Cependant un brin d’humour… noir dans le titre « TRÈS CHER AMI » : crainte de la mort, du vide laissé par le voyageur solitaire, souffrance insoutenable? 

Un peu de tout, tout ou rien, du tout. L’ironie du temps, de la vie aux aguets perpétuels dévoile le plus souvent, les secrets inusités de l’homme. Celui qui n’a jamais le temps et qui se dénie sans cesse pour se dérober de ses promesses et parole d’honneur. Il pense que l’autre, une fois parti pour toujours, est incapable de débusquer sa supercherie. Mais le poème était déjà une démarche de la conscience de Caïn.

Ici en revanche un peu de nostalgie sans malice « SOUVENIR » Papi! Papi! Ma dent bouze/J’ai trouvé cela mignon : serait-on tenté de se laisser emporter par la vie et demander au temps de suspendre son vol? 

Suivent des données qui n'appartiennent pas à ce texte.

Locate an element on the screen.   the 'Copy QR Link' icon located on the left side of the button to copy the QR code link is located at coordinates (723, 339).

Mon Dieu! Qu’en puis-je répondre?
Ah! Le temps.

Que ce foutu temps… a passé si vite. C’est comme si c’était dans l’espace d’un cillement que tout ce temps aurait dévalé, Hélas! Tempus Fugit!

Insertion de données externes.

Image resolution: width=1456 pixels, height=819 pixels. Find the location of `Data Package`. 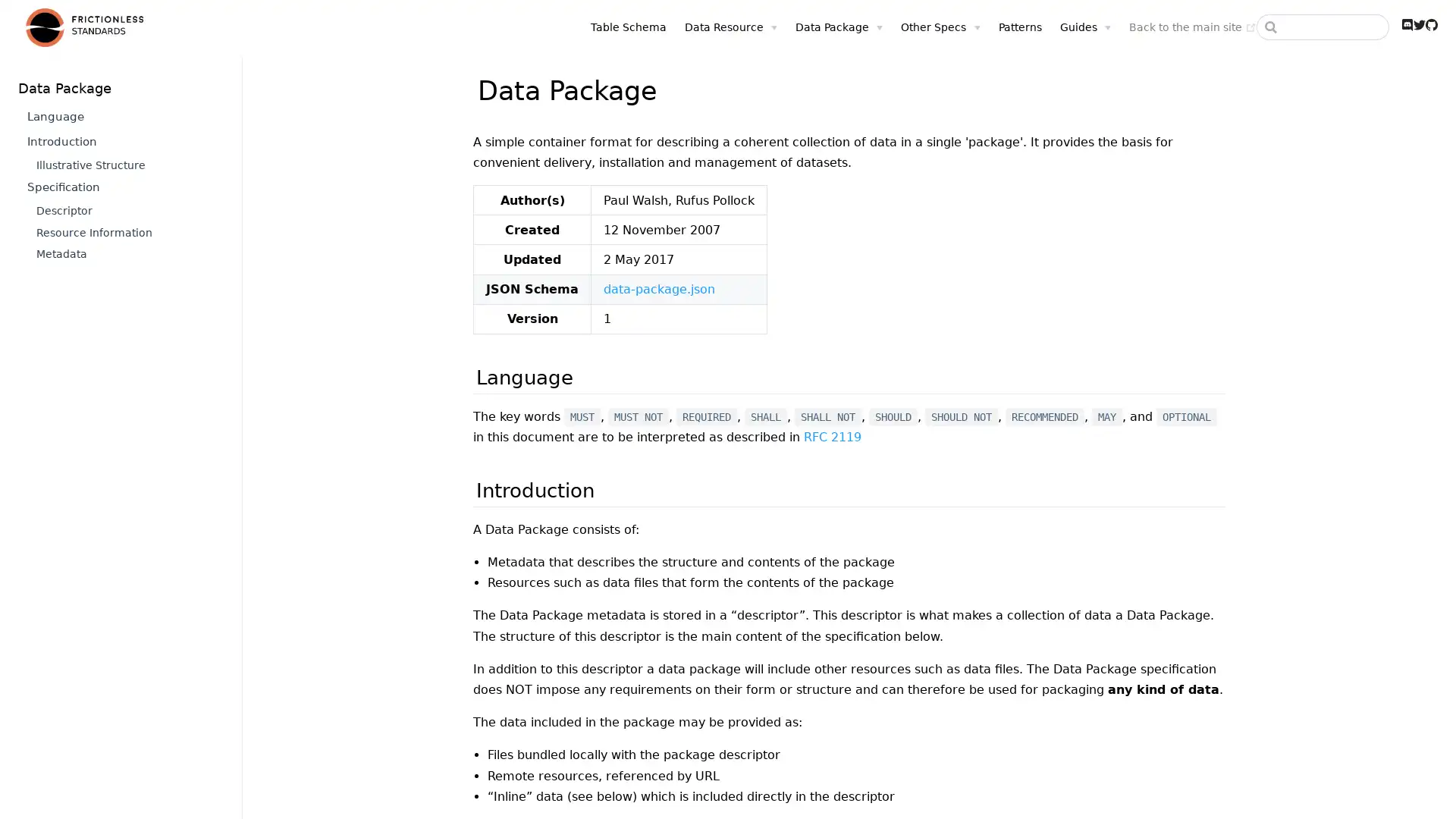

Non, hélas! On ne peut demander ni à la vie ni au temps … nous ne pouvons que subir face à l’incommensurable, s’y soumettre mais surtout prendre conscience de la Mémoire.

Et la vie n’a que ce refrain de « STE VIE D’CHIENNE LÀO » ? 

Comme disait souvent l’autre qui vieillissait à vue d’œil, dans le lot de ses misères : « La vie est une vaste camaraderie!»

Création des néologismes (Rectiligner, ébénisée, Québéquoisité) pour ne citer que ceux-là : pur bonheur ou exercice de pénitence que vous vous êtes imposé? 

Une académie de la langue n’est qu’un gardien de la convention des mots choisis pour exprimer les émotions. En dehors des conventions, la vernaculaire s’érige image succulente, toujours plus précise que la rigueur conventionnelle. Pour être issu d’une culture créole, par laquelle le son des mots rend équitable le dynamisme de l’oralité et les idées plus vivantes, plus réelles que les conventions figées.

L’écriture pour vous : un chant, un souffle nouveau pour un nouveau monde, ou un exutoire pour dominer les turbulences du monde présent? 

L’écriture pour moi, n’a jamais été une plateforme de substitution ou un déversoir quelconque d’idées, d’émotions et de sentiments. Écrire est un exercice épuisant ingrat et traître. Surtout lorsqu’on pense aborder son aspect littéraire. L’écriture pour moi, c’est simplement un chemin à emprunter pour partager, pour livrer des idées, des messages, peut-être des enseignements mêmes, qui méritent une impression de perpétuation. Je suis obsédé par le bien-être de la postérité.

Et Haïti toujours enfouie dans le coeur : présence inoubliable qui habite votre espace vital?

Très certainement et toujours, tant mieux. Nous ne pouvons donner que ce qui nous appartient : notre source, nos racines, nos inspirations, bref, notre souffle. S’évertuer à être comme les autres, c’est la fadeur, la duplication, l’impersonnel. Or l’exercice de l’écriture est de laisser sa marque telle que l’on a été et que l’on est. Ce qui témoigne qu’on aura été sa propre originalité, dans le futur.
On est habité par tout ce qui nous a permis de pousser, de grandir et d’épanouir. Rester soi-même ailleurs, c’est la révélation de soi dans la multitude globalisante. Ce sera la marque de son passage. Soi-même, produit de sa culture acceptée et consumée avec conviction et conscience.

Que représente donc l’image de la femme dans votre chant littéraire?

Elle est mon désir perpétuel. Cependant, pas pour ses seins, pas pour son corps, non plus, pour son sexe aussi. Elle m’est un besoin vital de tout son être. Sa démarche, son sourire, son regard. Tout d’elle Oh la Femme! Je vis, simplement pour qu’elle et moi, nous nous tenons tout le temps par la main.

Viens femme – toujours belle. Viens, tenons-nous tendrement par la main.

Un autre ouvrage sur le chemin de la création?

Toujours en cogitation pour l’héritage à la postérité avec l’essai, le roman, la poésie d’amour et le roman. Et pourquoi pas le roman d’amour?

Un souhait, un conseil? 

Nous souhaiterions que la mondialisation dans sa folie goulue puisse faire grâce à la singularité de la poésie.